§ **Problem statement**
Pull each line holding "computer" out of the entries below.

#### Dataset entries ####

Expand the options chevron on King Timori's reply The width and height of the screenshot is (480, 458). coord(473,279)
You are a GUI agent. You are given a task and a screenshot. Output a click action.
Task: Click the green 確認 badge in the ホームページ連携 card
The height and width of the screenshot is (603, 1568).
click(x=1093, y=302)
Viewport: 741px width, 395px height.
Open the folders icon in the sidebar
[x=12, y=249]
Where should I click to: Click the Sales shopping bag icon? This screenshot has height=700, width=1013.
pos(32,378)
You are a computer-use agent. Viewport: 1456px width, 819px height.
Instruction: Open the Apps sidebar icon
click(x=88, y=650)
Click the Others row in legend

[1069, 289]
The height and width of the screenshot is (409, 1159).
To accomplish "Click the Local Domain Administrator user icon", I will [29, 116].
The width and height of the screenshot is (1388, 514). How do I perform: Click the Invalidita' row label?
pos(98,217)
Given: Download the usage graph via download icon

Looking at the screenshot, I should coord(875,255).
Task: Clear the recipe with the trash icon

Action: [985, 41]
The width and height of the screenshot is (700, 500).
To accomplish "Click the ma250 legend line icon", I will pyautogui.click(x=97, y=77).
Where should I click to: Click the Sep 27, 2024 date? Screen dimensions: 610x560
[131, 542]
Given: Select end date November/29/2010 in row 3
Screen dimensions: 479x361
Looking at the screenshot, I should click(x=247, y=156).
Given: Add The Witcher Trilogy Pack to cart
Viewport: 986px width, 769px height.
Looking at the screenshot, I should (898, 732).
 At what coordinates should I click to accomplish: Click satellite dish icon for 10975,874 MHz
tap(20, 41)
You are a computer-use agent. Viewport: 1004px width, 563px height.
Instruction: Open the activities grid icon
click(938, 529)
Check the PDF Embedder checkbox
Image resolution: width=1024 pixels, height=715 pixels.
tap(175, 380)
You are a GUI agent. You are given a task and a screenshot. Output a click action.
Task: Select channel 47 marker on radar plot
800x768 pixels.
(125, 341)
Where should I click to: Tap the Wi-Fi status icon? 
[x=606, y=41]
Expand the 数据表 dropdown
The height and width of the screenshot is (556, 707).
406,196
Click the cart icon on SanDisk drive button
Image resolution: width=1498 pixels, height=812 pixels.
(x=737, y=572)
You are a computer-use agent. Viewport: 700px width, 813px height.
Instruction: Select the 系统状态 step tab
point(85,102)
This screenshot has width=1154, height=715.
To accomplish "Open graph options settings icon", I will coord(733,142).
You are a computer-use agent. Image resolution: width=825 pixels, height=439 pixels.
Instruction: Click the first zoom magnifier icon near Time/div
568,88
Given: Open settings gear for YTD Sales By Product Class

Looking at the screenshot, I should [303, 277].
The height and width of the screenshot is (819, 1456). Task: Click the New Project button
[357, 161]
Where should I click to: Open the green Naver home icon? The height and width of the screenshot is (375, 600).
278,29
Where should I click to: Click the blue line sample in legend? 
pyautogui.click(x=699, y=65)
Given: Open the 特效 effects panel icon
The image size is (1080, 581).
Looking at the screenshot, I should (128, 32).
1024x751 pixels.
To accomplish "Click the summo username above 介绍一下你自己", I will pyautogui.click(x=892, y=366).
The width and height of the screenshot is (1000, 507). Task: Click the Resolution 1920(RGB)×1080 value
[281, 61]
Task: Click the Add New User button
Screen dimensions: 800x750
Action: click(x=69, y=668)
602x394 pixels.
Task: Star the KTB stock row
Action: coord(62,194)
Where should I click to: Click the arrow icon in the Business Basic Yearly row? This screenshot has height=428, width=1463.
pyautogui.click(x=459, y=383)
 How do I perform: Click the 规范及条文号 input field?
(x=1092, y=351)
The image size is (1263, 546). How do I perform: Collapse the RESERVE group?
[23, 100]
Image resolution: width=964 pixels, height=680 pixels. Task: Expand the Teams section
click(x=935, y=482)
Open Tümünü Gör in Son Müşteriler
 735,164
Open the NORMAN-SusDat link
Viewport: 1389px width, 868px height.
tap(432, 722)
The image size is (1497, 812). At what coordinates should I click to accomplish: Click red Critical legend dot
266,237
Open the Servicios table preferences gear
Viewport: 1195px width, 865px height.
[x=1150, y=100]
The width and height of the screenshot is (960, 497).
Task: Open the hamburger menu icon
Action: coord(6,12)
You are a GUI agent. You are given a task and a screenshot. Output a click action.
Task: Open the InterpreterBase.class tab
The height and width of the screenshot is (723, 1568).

####

§ **Written answer**
You are a computer-use agent. Viewport: 1456px width, 819px height.
You are a computer-use agent. Viewport: 1004px width, 563px height.
You are a computer-use agent. Viewport: 700px width, 813px height.
You are a computer-use agent. Image resolution: width=825 pixels, height=439 pixels.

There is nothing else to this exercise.